Sanap had subsequently appealed in the HC against the death sentence. On Thursday, a Division Bench of Justices Ranjit More and Bharati Dangre upheld the Sessions Court’s verdict, saying the case falls under the category of ‘rarest of rare’, and ‘amounts to devastation of social trust, shocks the social conscience, and calls for an extreme penalty of capital punishment’.

Speaking to The Hindu on the phone from Machilipattinam, Esther’s father, SJS Prasad, said, “I had heard on Wednesday that the case would be coming up for hearing on Thursday. As soon as I heard the news on Thursday evening, I felt that the faith I had placed in the police and the courts had been rewarded.”

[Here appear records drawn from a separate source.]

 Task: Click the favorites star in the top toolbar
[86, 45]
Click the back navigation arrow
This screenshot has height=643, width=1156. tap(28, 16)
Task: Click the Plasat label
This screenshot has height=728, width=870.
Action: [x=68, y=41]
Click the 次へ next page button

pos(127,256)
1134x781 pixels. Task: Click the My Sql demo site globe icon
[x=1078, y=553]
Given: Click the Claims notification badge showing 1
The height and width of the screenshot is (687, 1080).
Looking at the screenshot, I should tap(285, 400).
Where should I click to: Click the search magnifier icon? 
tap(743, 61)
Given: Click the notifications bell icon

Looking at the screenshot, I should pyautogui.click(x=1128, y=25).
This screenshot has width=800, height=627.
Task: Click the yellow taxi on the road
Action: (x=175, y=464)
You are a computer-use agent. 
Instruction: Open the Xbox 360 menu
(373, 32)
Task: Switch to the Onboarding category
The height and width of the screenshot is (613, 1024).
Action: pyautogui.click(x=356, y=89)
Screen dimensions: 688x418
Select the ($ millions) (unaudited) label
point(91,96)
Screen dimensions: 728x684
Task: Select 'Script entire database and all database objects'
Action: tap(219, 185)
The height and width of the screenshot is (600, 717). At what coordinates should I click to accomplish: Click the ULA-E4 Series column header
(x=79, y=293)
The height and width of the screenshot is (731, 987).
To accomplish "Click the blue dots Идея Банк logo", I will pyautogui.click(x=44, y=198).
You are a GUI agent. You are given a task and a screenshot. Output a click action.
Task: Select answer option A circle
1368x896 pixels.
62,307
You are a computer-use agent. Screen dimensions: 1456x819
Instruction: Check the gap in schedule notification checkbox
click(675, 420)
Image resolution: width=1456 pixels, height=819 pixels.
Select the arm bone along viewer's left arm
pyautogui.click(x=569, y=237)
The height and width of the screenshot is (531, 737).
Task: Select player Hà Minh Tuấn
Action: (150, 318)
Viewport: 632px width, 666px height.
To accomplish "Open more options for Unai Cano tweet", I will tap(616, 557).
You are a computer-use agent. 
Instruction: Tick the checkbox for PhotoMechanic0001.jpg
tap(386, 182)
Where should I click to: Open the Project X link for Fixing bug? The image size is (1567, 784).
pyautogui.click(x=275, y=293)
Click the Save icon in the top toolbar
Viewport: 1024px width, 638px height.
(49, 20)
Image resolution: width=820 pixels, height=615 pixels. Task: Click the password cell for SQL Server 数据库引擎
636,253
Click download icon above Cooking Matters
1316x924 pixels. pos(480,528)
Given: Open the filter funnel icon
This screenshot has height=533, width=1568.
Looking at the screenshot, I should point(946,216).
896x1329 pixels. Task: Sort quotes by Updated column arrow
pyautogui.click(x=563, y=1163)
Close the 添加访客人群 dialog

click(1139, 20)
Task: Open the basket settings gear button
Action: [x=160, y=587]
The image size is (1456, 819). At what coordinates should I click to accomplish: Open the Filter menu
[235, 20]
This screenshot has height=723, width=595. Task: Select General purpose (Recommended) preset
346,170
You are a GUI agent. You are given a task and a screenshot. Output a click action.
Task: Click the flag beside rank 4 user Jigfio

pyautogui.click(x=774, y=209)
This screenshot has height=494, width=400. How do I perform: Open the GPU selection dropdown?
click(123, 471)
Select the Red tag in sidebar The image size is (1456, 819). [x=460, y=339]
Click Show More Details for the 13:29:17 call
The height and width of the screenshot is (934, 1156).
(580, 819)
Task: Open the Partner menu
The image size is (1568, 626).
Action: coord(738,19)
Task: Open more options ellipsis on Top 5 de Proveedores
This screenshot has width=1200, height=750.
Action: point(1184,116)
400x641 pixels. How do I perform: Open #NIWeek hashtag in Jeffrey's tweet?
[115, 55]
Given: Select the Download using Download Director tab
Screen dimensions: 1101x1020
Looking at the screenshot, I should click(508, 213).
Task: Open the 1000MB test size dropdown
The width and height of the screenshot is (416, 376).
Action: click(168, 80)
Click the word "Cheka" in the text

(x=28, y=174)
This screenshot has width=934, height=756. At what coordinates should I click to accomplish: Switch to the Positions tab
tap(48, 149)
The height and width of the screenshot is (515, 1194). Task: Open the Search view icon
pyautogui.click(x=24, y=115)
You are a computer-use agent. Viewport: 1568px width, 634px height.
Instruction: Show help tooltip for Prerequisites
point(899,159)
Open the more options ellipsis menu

The HC verdict was also welcomed by police officers who investigated the case. Retired Assistant Commissioner of Police Praful Bhosale, under whose leadership the case was investigated, said, “Nothing is more important than the victim’s family getting the justice they deserve. The case was a challenging one but we managed to get strong evidence, both material and circumstantial. The fact that we had eyewitnesses who personally saw Sanap with Esther helped the case a lot.”

Assistant Commissioner of Police Vyankat Patil, who was the police inspector in charge of the Crime Branch Unit VII at the time, said, “Esther was a young girl in a strange city who was subjected to the most inhuman of crimes. The entire team worked hard to ensure that a watertight case be presented in court and the HC upheld the Sessions Court’s sentence based on the evidence that all of us worked tirelessly to gather.”

In a strongly-worded judgement, the HC Bench said Sanap had a history of past crimes, and that there has been no remorse on his part. “Merely because his behaviour as an undertrial prisoner is good and satisfactory, can be no ground to absolve him of the most gruesome and cruel act which he has indulged into. Such a person would surely remain a menace to society. In this backdrop, we are of the firm view that there are no extraneous mitigating circumstances available on record which may justify imposition of sentence less than a death sentence which the learned Sessions Court has imposed,” the HC said.

The Bench also said crimes against women are on the rise, and that the verdict should reflect the public abhorrence that a crime elicits. “Esther was done to death by the accused for no fault of her own, except for a reason that she is a woman, and she fell prey to the sinister design of the accused to fulfil his lust. The attitude of the accused, according to us, deserves a death sentence,” the Bench said.